Two hours is a long time to sit in front of your computer watching video. Fortunately, you can download an MP3 here.

Talking online local news at MIT

Please mark this on your calendar — it should be a good one. Next Thursday, Sept. 22, I’ll be moderating a panel on “Local News in the Digital Age,” part of the MIT Communications Forum.

We will have an all-star cast: David Dahl, the Boston Globe’s regional editor, who’s in charge of the paper’s regional editions and the hyperlocal Your Town sites; Callie Crossley, host of “The Callie Crossley Show” on WGBH Radio (89.7 FM) and a fellow panelist on “Beat the Press” (WGBH-TV, Channel 2); and Adam Gaffin, the co-founder, editor and publisher of Universal Hub, Greater Boston’s one essential hyperlocal news site.

The free event will take place from 5o to 7 p.m. in the MIT Media Lab’s Bartos Theater, at 20 Ames St. in Cambridge. It’s being held at the same time that the Online News Association’s annual conference gets under way in Boston, and we’re hoping a few attendees decide to wander over as well.

Correcting something I said on “Beat the Press”

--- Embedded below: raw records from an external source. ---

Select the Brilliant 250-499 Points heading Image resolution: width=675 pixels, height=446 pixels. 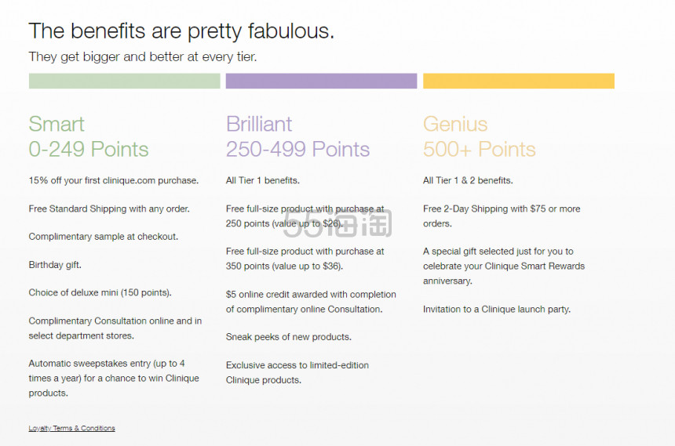(298, 136)
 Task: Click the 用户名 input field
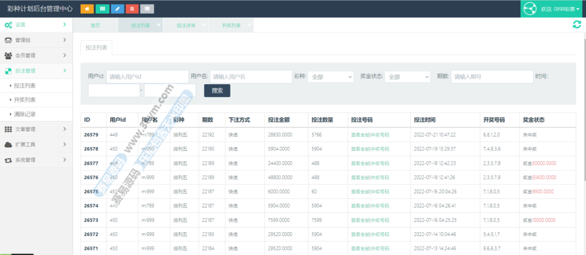251,77
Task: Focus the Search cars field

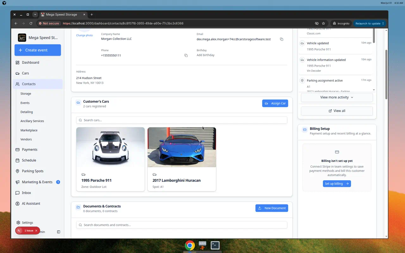Action: [182, 120]
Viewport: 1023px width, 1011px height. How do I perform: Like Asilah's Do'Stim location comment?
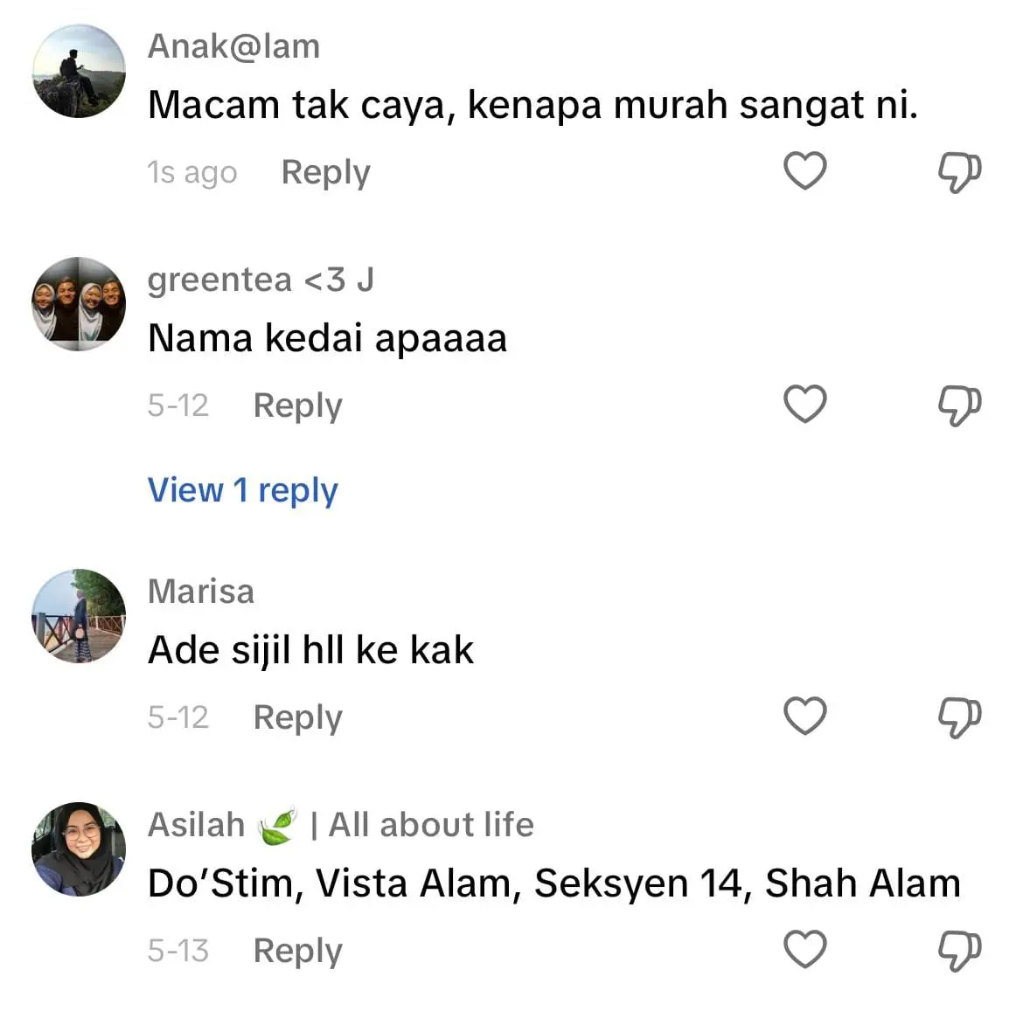pos(804,949)
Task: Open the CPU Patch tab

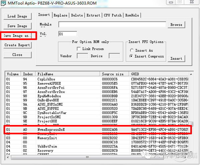Action: click(113, 15)
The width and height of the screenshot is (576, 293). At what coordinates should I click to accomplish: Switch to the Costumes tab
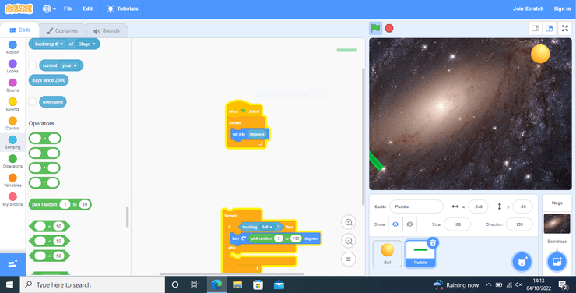(x=63, y=31)
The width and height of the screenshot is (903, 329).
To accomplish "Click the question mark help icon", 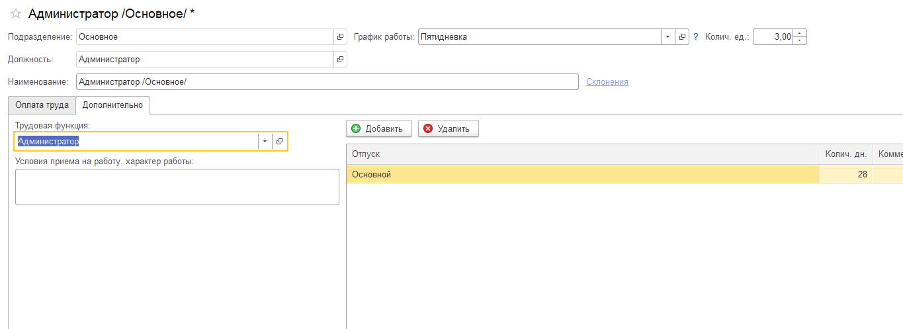I will point(696,37).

If you watched “Beat the Press” on WGBH-TV (Channel 2) this evening, you may recall that I criticized media and court representatives who’ve drafted new guidelines for digital coverage of judicial proceedings.

I said a blogger should have been included in the discussions. And I even had a suggestion: Adam Gaffin of Universal Hub, who’s probably the most respected independent blogger in Greater Boston.

As it turns out, Gaffin was, in fact, a part of those discussions, according to Robert Ambrogi, a media lawyer who is executive director of the Massachusetts Newspaper Publishers Association.

Obviously I wish I’d known that before I opened my mouth.